This month is National Nutrition Month, a time when good nutrition and health are emphasized for all Americans. The theme Enjoy the Taste of Eating Right focuses on enjoyment as a key element to nutritious meals. While parents around the country make way for yogurt and fruit instead of ice cream and candy, many will encounter struggles and conflict at the table. It’s one thing to know what to feed your kids, it’s another to be successful at it. As a dietitian myself, I know this struggle.
I asked some of the nation’s best-known mommy nutritionists for their insight and advice for keeping health, happiness and joy wrapped around mealtime. Here’s what they (and I) have to say:
Mealtime is more than food
As a long time proponent of family meals and the connection that can be felt around food and table, I encourage families to embrace the idea that mealtime is much more than the food served or eaten. While getting a healthy meal on the table is important, so is creating a loving, positive, engaged environment. Don’t sacrifice the potential connection, closeness and memories that can be made, in the name of perfect eating or the ideal menu.
Ease into Autonomy
Jessica Levinson, blogger at Nutritioulicious and mom of 2 year-old twins is working through the typical toddler stage of picky eating and food jags. She advises, “Kids want to exert their independence in many ways, and giving them the opportunity to choose what they eat is one way to let them. Just be careful to set some boundaries so they pick a healthful option. Give them two choices for a meal or snack, both of which you would be happy for them to have.”
One way to execute more autonomy at the table is to serve meals family-style, something you can start early on. Connie Evers, pediatric dietitian and author of Nutrition for Kids suggests passing at least one or two dishes around the table, starting when kids are 3 or 4. “Even Head Start and other early childhood programs with “best practices” do this because kids who have autonomy are more likely to eat more variety as well as learn to self regulate their intake,” she reminds us.
Don’t go it alone
It’s quite deflating to make a great meal after a long, hard day and have your kids poo-poo it when they sit down. One way to battle this scenario is to get kids involved in dinner. “Decide on one or two recipes to make and take the kids to the store with you to get the ingredients. Have them, as much as they are able, help you prepare the meal,” suggests Elizabeth Ward, mom of teenagers and author of MyPlate for Moms and Expect the Best Pregnancy. “When they are vested in it, they are more likely to eat dinner without any hassle.”
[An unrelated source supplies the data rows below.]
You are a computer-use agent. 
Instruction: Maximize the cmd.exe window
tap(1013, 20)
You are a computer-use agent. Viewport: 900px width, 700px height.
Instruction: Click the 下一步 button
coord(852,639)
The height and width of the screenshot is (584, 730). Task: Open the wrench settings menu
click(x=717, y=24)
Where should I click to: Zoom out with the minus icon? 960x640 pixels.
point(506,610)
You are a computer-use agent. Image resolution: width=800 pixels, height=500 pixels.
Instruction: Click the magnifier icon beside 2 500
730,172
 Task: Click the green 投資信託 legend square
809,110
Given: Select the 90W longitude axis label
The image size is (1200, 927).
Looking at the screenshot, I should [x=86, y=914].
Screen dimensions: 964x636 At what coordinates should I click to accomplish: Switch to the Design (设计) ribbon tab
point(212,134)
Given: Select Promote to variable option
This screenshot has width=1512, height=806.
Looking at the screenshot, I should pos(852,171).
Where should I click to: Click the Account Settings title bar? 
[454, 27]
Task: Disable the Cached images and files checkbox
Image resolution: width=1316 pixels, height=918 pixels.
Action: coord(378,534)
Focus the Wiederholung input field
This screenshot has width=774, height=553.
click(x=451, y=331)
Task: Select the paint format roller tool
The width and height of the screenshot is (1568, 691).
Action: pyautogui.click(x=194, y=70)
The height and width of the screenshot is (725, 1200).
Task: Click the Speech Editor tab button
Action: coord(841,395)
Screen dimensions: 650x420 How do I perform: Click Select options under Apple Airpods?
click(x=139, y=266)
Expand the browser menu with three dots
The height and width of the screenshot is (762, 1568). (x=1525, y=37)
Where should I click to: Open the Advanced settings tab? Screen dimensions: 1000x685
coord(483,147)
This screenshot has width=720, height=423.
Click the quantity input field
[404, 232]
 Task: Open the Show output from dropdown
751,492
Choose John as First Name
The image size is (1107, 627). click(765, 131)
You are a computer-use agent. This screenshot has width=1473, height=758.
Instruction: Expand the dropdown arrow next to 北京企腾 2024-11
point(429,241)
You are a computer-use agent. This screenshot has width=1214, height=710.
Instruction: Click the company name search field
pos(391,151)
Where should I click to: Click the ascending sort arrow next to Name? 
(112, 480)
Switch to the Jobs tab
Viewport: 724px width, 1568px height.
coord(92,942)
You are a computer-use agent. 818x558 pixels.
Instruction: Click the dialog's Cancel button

“Make sure children understand that joining adults at mealtime is a privilege,” says Natalia Stasenko, owner of Tribeca Nutrition, RD blogger and mom of two. “This improves mealtime behavior and everyone has a better chance to enjoy the meal.” Insisting on manners, help with setting the table, and kitchen cleanup makes mealtime a family affair.
“Once food is on the table, no more talk about food, especially pointing out who’s eating or not eating certain foods,” says Evers. “Get the conversation going and ask everyone to share the one best thing that happened in their day. Adults have to participate too. It steers family talk in a positive direction instead of complaints or whining.”
Make food attractive and tasty
Research tells us that when food tastes good and has an appealing appearance, kids are more likely to eat it. “I always have a bottle of extra virgin olive oil on the table, says Stasenko. “It makes vegetables and whole grains more delicious and nutritious,” she says, “but the key is moderation. A little drizzle on a plate of brown rice or broccoli is ok, but adding too much is no good for flavor or waistlines.”
Let go of the “Have To’s”
The “Have-To’s” often come from our own upbringing at mealtime, or pressure from outside sources. They are often unproductive, and sometimes cause even more problems.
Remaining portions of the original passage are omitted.